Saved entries
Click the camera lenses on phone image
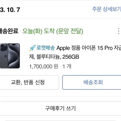 (3, 47)
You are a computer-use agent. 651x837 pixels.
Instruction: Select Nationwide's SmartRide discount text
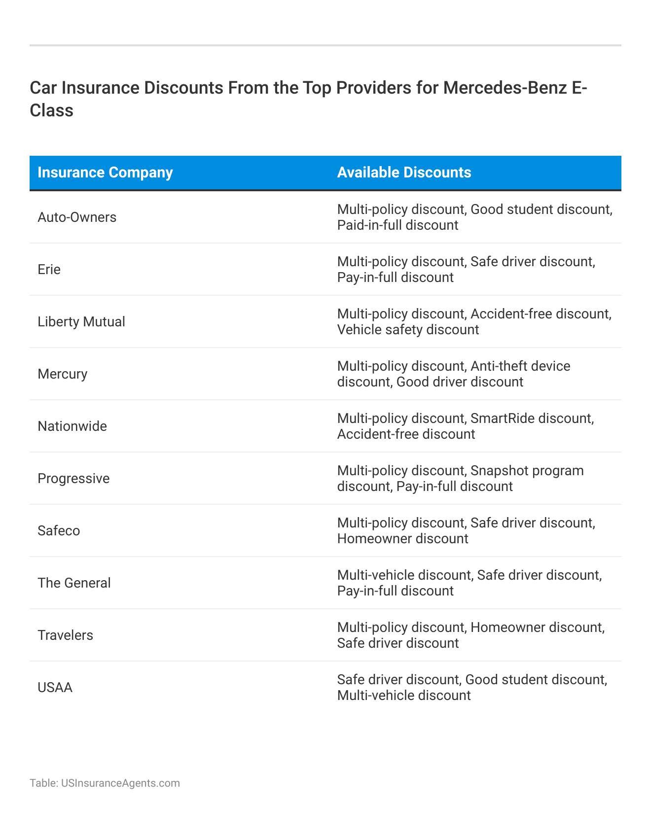532,419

EXERCISE DIRECTIONS
When you transcribe these entries, keep every word exact and drop the pictures.

ANSWER BOX
Click the camera lenses on phone image
 (3, 47)
You are a computer-use agent. 651x837 pixels.
Instruction: Select Nationwide's SmartRide discount text
532,419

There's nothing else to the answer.